## [TEKS BACAAN]

►

4. Ubi jalar dibuat menjadi gaplek dan tepung untuk mengawetkan produk.
Berbagai penelitian juga telah dilakukan terkait penyimpanan ubi jalar. Penelitian-penelitian tersebut bertujuan antara lain untuk memperpanjang umur simpan ubi jalar, maupun untuk menghindari terjadinya penurunan mutu fisik maupun kimiawi ubi jalar selama masa penyimpanan. Banyak faktor yang mempengaruhi mutu ubi jalar selama menjalani masa penyimpanan. Faktor-faktor inilah yang perlu diperhatikan untuk mendapatkan kondisi penyimpanan yang sesuai sehingga dapat memperpanjang masa simpan ubi jalar sekaligus mempertahankan mutu ubi jalar selama masa penyimpanan.

◄

## [TUGAS]
Teruskan teks tentang penyimpanan ubi jalar di atas, mulai sesudah kalimat terakhirnya.

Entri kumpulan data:
►

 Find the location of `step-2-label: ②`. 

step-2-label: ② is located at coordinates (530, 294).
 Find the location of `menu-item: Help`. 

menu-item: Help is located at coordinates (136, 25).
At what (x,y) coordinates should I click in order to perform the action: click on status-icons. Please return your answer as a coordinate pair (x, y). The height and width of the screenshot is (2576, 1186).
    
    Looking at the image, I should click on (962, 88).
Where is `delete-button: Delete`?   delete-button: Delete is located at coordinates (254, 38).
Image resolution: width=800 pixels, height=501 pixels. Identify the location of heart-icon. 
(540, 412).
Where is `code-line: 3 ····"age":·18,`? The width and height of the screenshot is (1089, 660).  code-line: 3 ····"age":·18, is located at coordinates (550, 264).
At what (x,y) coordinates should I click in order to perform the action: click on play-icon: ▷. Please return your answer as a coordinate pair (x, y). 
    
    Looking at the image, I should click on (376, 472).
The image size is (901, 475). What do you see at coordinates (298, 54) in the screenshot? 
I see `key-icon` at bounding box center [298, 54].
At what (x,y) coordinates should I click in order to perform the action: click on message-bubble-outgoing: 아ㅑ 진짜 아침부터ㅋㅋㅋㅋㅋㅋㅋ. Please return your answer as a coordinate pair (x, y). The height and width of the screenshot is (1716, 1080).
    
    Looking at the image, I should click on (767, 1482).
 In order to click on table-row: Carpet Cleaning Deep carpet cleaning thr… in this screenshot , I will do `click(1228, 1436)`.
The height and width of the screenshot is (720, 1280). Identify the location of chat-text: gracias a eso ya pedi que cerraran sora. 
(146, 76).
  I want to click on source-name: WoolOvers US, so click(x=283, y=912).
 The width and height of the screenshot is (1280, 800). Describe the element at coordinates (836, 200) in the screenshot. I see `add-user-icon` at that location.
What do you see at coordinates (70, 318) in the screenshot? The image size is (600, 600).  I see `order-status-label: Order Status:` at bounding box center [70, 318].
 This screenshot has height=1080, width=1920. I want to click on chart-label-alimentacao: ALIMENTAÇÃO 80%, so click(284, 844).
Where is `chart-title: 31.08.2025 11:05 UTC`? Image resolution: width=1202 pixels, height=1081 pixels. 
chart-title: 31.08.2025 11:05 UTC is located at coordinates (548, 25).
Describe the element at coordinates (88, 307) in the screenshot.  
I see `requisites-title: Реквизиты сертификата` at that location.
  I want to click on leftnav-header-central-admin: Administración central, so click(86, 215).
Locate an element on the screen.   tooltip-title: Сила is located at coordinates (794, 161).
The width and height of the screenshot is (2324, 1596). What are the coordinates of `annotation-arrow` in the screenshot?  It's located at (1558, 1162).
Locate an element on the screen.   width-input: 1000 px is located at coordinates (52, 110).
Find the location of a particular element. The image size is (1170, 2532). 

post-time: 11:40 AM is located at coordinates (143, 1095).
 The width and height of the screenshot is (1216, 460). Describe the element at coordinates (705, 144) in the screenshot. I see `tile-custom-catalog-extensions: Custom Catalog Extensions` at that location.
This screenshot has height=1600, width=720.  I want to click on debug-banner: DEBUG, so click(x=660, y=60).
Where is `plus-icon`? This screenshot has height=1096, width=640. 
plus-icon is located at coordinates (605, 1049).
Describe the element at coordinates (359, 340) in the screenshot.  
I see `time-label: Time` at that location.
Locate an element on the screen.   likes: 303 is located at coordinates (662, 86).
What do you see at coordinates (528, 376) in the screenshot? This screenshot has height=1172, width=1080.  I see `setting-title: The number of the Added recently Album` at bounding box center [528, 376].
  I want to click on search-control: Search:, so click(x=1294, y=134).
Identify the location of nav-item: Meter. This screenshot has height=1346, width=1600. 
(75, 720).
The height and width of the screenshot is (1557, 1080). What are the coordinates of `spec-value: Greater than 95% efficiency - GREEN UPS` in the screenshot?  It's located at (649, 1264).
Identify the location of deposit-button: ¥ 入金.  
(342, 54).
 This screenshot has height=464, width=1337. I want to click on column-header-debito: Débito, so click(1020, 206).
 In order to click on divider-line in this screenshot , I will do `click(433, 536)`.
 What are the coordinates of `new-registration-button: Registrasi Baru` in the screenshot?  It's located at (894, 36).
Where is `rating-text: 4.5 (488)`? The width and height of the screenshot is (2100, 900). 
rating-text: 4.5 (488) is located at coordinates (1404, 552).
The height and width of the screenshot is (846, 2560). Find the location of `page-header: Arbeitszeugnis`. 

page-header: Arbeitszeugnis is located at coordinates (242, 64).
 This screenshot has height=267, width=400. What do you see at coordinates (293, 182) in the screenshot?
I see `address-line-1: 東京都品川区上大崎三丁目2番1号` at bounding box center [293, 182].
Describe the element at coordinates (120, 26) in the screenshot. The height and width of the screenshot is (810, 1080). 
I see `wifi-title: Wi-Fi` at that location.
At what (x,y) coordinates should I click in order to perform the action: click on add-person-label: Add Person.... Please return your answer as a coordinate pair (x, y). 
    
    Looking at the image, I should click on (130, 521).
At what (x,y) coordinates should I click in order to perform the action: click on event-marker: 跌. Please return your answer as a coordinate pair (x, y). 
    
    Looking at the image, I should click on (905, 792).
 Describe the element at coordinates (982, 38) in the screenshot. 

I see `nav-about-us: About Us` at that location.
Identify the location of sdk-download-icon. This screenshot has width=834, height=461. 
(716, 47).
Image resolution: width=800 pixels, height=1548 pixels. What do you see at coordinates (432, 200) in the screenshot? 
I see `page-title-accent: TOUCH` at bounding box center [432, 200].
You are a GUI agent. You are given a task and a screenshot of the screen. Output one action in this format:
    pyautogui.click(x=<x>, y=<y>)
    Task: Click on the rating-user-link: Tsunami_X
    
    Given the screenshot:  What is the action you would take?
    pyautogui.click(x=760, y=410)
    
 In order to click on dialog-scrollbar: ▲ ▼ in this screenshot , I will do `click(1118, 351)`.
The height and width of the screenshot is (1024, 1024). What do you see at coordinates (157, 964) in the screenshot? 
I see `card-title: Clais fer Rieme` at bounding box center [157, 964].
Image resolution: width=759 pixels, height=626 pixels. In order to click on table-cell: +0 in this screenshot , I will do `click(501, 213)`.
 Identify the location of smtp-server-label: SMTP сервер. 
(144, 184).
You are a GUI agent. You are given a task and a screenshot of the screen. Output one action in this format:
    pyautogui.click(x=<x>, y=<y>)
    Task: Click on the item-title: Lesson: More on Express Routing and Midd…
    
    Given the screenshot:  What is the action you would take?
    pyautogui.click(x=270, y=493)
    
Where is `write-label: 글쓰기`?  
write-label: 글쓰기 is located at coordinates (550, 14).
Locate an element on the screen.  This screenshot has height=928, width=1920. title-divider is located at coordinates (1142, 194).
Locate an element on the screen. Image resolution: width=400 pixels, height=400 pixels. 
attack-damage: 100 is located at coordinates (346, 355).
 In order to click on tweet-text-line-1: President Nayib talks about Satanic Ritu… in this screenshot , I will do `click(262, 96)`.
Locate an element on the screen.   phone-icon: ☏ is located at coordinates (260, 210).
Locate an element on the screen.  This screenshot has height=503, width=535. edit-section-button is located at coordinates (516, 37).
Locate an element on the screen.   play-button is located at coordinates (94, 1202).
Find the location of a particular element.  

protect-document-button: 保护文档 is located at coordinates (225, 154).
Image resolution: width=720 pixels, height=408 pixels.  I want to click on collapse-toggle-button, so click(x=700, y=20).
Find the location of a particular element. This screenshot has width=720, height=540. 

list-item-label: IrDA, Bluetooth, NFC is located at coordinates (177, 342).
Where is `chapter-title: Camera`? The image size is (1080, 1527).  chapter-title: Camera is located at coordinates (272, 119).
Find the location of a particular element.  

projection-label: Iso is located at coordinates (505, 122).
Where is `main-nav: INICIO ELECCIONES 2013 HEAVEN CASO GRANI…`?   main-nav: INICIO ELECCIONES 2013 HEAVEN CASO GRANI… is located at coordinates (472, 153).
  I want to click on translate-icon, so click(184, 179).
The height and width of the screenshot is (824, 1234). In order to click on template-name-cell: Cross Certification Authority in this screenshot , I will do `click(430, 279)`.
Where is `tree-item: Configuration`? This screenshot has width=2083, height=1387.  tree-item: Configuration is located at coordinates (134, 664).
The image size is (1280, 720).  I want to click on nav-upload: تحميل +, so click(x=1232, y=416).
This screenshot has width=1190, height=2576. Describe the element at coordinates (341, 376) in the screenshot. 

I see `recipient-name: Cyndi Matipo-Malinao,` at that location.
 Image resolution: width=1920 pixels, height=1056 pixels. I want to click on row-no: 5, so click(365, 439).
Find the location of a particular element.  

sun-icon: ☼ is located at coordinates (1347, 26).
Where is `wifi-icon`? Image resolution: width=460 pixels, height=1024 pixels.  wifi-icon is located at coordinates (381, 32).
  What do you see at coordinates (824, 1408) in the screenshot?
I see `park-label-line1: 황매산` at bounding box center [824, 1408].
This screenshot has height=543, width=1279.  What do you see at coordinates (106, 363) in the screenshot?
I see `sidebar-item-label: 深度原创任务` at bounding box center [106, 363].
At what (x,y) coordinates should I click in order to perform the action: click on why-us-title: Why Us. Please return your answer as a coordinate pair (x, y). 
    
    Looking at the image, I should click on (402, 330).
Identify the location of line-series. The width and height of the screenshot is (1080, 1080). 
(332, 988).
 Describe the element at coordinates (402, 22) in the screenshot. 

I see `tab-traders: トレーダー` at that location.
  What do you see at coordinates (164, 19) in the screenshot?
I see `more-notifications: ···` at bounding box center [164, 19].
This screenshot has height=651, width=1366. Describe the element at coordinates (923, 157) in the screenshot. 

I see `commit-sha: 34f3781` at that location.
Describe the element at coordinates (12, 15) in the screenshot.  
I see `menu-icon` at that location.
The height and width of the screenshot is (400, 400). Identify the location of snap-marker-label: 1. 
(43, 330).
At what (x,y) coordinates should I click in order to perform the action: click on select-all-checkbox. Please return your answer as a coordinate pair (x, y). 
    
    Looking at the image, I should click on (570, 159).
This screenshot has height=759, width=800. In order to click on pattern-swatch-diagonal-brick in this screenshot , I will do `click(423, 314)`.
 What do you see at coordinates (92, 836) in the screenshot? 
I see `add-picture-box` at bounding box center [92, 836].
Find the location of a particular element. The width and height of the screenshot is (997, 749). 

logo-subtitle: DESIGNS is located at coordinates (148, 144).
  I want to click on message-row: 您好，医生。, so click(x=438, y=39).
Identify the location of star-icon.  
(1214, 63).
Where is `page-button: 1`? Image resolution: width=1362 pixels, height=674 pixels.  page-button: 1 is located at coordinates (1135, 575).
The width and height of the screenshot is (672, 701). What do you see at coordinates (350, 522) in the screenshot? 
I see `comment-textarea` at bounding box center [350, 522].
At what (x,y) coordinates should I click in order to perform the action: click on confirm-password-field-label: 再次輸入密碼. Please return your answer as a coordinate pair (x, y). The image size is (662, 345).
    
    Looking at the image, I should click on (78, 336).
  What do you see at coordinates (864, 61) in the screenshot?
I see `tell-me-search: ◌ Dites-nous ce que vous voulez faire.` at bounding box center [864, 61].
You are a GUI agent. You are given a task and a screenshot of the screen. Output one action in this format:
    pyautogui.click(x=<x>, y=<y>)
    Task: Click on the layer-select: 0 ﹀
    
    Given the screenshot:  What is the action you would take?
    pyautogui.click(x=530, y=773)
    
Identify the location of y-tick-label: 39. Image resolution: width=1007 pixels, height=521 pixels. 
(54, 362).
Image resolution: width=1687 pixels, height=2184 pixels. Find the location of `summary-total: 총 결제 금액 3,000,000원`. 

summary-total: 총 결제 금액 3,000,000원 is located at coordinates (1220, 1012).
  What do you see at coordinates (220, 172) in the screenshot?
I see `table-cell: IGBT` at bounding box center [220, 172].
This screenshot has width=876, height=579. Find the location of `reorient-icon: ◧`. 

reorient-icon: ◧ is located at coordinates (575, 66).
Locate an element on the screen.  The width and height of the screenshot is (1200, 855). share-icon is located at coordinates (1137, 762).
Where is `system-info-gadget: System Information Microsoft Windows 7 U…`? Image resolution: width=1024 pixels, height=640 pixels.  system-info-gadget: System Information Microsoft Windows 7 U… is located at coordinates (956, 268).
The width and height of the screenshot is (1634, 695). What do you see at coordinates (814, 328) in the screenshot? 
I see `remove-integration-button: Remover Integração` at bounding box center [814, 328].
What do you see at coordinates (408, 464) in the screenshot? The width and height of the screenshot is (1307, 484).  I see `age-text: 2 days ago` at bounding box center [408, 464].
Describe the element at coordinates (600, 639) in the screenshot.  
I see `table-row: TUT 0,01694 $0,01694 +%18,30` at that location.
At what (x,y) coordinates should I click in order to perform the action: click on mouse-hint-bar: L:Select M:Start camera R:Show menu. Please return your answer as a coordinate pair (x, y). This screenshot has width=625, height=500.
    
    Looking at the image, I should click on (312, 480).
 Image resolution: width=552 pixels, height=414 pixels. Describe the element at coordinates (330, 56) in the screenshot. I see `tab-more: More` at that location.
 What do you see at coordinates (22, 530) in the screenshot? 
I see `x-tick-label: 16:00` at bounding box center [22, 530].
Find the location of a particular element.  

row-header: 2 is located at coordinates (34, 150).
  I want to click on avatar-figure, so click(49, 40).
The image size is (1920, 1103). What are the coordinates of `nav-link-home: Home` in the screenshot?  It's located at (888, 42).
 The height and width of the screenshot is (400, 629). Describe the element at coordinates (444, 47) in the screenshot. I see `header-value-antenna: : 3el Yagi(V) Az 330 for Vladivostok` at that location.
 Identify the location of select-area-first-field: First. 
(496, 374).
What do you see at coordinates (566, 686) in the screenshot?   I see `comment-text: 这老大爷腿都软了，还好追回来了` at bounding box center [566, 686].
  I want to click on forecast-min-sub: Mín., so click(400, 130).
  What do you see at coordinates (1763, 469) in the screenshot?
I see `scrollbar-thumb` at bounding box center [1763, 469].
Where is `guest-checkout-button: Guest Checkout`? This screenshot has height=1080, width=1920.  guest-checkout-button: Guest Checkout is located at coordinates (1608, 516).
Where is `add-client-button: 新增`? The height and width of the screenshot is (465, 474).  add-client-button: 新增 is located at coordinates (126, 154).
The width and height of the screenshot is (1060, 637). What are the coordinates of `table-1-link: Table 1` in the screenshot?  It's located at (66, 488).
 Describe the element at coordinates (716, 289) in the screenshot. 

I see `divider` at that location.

◄

## [HASIL]
Penelitian mengenai penyimpanan ubi jalar juga pernah dilakukan oleh Risnawati (2002) dan Rajagukguk (2002). Risnawati (2002) menerapkan pelapisan lilin pada ubi jalar dan menyimpulkan bahwa mutu ubi jalar yang diberi perlakuan pencelupan dalam emulsi lilin dan fungisida benlate-50 lebih baik dibandingkan umbi yang tidak mendapat perlakuan. Diungkapkan pula oleh Risnawati (2002) bahwa pencelupan ubi jalar ke dalam emulsi lilin dan fungisida
dapat menekan laju kerusakan ubi jalar. Sementara itu, Rajagukguk (2002) memberikan perlakuan panas pada ubi jalar dan menyimpulkan perlakuan panas dengan Hot Water Treatment pada pascapanen ubi jalar mencapai optimum pada pencelupan dengan suhu 47.5oC selama 30 menit. Disebutkan oleh Rajagukguk (2002) bahwa perlakuan panas yang diberikan pada pascapanen ubi jalar mempengaruhi mutu ubi jalar terhadap susut bobot, kadar air, kekerasan, dan kadar pati ubi jalar, namun tidak berpengaruh terhadap warna kulit dan warna daging ubi.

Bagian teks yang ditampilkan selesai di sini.